* **Task 1**: Can you lay out everything in the entries from the line containing "Where should I click to: Switch" down to the end of the entries as a numbered list, leaving out blank lines?

British designers lend hand in NASA space mission

British design experts from Sheffield Hallam University are the brains behind a revolutionary robotic arm helping NASA refine its safety in the wake of the Columbia shuttle disaster. The artificial joints of the robot arm exactly replicate the workings of a human limb.


The Discovery space mission, re-scheduled to launch yesterday at 15:39 BST, will carry out vital safety tests using a 50-foot robot arm, designed with help from researchers at Sheffield Hallam University.

Professor Chris Rust and Dr Graham Whiteley, from the University’s internationally-renowned Art and Design Research Centre, spent three years pioneering a precision-engineered artificial arm, with joints that move just like real ones, to enable natural movement.

Their original aim was to help manufacture prosthetic arms, but their success in creating a true-to-life was picked up by NASA for possible development in future space missions.

This early ground-breaking work has helped developed the model arm that the seven-member Discovery crew will use in their 12-day mission.

* **Task 2**: Could you carry on the article about the Sheffield Hallam robotic arm from where it stops?

* **Data lines**:

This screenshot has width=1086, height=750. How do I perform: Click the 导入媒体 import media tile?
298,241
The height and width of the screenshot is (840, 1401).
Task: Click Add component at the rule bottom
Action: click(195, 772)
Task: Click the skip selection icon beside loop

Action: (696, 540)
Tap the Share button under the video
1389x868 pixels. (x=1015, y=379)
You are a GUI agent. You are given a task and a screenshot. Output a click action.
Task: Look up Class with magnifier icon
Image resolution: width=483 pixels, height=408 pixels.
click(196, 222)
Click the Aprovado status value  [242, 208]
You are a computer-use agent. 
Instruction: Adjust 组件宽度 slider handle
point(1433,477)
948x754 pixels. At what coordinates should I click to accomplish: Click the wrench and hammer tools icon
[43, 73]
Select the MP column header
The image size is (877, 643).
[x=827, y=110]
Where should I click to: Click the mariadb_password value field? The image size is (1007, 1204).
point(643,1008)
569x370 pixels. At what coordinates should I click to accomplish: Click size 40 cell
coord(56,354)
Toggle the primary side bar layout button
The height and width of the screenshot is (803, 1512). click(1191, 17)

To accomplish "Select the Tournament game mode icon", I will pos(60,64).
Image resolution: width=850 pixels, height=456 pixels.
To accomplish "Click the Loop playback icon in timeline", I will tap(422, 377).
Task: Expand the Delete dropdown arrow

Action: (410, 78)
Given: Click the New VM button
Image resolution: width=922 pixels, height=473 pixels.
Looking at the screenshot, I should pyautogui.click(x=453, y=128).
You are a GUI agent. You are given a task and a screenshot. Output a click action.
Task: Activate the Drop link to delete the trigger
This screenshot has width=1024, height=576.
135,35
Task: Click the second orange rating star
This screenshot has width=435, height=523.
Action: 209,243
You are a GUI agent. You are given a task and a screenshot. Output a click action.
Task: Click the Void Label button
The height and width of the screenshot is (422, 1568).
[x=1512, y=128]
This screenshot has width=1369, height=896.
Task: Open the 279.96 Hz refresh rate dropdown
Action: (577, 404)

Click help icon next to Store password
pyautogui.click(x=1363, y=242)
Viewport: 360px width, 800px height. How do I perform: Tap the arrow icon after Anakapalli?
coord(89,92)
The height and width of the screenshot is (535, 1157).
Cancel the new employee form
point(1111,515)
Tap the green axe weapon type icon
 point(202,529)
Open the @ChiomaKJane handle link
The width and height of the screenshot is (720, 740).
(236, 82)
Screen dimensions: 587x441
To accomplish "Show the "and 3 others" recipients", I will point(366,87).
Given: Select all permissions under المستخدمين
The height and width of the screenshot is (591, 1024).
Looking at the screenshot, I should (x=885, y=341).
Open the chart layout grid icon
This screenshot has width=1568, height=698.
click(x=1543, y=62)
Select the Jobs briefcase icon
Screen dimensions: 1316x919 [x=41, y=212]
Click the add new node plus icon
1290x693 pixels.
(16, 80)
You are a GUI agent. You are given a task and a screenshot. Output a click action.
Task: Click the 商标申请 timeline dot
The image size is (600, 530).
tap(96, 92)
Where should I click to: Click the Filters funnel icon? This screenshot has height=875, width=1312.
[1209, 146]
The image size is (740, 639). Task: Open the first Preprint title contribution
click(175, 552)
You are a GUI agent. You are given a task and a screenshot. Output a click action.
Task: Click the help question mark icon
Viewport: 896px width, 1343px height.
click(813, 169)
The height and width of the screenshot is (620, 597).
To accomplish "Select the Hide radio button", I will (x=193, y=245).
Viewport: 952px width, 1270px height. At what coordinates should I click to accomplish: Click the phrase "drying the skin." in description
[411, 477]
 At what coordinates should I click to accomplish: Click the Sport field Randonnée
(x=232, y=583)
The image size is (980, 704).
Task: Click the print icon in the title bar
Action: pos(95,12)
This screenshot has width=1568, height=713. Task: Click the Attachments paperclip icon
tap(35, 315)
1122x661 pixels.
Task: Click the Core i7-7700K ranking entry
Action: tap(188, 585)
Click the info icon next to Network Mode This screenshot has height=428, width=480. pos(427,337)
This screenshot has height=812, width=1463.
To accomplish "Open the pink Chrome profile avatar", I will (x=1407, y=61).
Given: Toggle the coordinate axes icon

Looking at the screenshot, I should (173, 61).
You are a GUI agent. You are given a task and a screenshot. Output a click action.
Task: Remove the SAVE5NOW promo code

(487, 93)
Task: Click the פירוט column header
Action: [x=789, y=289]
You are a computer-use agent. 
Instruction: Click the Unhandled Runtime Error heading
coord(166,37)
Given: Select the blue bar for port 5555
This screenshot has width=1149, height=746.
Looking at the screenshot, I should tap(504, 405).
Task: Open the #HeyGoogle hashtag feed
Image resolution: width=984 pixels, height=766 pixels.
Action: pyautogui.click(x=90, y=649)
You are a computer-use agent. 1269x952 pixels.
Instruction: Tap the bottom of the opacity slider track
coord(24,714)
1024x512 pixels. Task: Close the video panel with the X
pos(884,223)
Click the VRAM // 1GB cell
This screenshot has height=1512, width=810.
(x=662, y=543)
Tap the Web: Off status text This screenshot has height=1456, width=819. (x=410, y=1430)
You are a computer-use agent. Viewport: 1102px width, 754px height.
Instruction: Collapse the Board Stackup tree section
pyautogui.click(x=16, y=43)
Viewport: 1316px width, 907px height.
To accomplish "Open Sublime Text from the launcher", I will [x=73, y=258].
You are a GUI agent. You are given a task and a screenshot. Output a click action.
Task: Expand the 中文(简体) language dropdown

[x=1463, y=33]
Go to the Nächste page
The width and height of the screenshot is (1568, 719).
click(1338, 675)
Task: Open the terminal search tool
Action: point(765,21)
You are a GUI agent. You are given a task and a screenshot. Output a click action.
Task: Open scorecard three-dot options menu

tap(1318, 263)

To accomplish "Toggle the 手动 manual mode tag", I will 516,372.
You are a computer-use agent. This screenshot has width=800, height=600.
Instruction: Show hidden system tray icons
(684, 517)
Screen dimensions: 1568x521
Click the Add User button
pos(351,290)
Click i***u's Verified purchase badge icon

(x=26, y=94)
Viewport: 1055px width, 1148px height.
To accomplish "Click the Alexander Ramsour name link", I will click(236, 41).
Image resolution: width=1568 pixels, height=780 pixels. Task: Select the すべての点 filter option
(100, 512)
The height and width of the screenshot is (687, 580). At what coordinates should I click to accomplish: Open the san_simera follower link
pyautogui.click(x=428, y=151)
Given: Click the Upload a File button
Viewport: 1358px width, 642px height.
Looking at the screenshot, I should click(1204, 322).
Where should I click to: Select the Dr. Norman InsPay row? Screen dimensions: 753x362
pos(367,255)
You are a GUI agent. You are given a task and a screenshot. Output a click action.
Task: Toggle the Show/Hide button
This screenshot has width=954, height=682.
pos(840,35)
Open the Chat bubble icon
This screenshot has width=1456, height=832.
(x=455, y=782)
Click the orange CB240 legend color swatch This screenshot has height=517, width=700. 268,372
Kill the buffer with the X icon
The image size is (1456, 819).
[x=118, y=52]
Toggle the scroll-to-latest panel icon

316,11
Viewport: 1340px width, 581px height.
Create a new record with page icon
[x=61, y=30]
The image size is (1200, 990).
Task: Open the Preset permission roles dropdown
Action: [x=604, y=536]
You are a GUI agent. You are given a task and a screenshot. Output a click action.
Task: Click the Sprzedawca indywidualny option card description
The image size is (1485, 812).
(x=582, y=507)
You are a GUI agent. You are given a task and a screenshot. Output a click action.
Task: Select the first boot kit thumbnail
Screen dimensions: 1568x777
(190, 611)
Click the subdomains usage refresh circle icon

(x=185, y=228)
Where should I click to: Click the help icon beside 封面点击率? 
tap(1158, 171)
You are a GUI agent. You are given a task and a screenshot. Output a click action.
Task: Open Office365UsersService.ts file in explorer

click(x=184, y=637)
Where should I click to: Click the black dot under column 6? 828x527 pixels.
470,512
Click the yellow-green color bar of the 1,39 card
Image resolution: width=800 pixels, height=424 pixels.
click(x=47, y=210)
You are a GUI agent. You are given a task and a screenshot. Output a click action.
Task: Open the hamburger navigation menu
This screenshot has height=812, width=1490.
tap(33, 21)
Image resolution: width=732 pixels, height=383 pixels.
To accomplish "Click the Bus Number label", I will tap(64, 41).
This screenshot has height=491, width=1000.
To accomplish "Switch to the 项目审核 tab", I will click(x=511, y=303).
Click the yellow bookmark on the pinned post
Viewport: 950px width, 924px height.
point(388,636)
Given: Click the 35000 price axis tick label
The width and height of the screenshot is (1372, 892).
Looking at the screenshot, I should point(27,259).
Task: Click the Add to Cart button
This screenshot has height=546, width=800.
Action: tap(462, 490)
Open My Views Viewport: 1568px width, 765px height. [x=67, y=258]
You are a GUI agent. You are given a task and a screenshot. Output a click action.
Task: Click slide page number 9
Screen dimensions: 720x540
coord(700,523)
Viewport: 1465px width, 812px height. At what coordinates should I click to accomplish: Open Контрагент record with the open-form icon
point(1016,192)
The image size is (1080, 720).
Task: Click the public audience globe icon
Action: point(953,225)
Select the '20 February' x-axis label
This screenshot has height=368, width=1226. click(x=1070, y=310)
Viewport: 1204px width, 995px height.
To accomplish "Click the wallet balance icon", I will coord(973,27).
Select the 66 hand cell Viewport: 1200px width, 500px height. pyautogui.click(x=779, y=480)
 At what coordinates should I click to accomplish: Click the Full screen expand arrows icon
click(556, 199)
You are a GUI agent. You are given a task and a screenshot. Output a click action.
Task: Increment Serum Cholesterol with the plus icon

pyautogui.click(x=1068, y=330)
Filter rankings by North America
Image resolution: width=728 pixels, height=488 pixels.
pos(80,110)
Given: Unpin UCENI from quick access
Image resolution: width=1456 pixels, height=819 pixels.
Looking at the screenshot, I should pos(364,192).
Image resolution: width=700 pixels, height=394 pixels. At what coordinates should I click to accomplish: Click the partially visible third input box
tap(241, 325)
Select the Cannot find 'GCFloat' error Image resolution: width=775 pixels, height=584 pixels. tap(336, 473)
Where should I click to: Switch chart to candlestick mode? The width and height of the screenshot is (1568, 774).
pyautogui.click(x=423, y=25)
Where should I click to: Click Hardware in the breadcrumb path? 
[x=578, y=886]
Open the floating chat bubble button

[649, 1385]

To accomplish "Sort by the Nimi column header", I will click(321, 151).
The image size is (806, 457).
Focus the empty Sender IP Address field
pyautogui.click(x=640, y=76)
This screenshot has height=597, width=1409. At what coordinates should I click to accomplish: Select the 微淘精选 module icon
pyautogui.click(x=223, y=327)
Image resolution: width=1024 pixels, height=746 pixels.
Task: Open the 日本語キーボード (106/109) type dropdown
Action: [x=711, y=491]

* **Final answer 1**:
1. Where should I click to: Switch chart to candlestick mode? The width and height of the screenshot is (1568, 774).
2. pyautogui.click(x=423, y=25)
3. Where should I click to: Click Hardware in the breadcrumb path? 
4. [x=578, y=886]
5. Open the floating chat bubble button
6. [649, 1385]
7. To accomplish "Sort by the Nimi column header", I will click(321, 151).
8. The image size is (806, 457).
9. Focus the empty Sender IP Address field
10. pyautogui.click(x=640, y=76)
11. This screenshot has height=597, width=1409. At what coordinates should I click to accomplish: Select the 微淘精选 module icon
12. pyautogui.click(x=223, y=327)
13. Image resolution: width=1024 pixels, height=746 pixels.
14. Task: Open the 日本語キーボード (106/109) type dropdown
15. Action: [x=711, y=491]

* **Final answer 2**:
The Discovery mission will take essential parts and supplies to the International Space Station and carry out vital safety tests, in the hope of reducing the possibility of accidents such as 2003’s Columbia disaster.

Dr Chris Rust said, “This research is a very practical demonstration of how creative thinking and practice can make a difference in fields of research which have always been thought of as the province of scientists and engineers.

“Our prototype arm stands as a demonstration test-rig for the joint designs for a robotic arm.”

The robotic arm prototype was adapted by NASA scientists at their Jet Propulsion Laboratory in California, using plastic muscles. They used the new models to conduct arm-wrestling contests between a human and three different versions of a robot arm.

The arm may also be developed into a horse-like Lunar Rover with the ability to climb steep inclines like a horse or a monkey, making space exploration much easier.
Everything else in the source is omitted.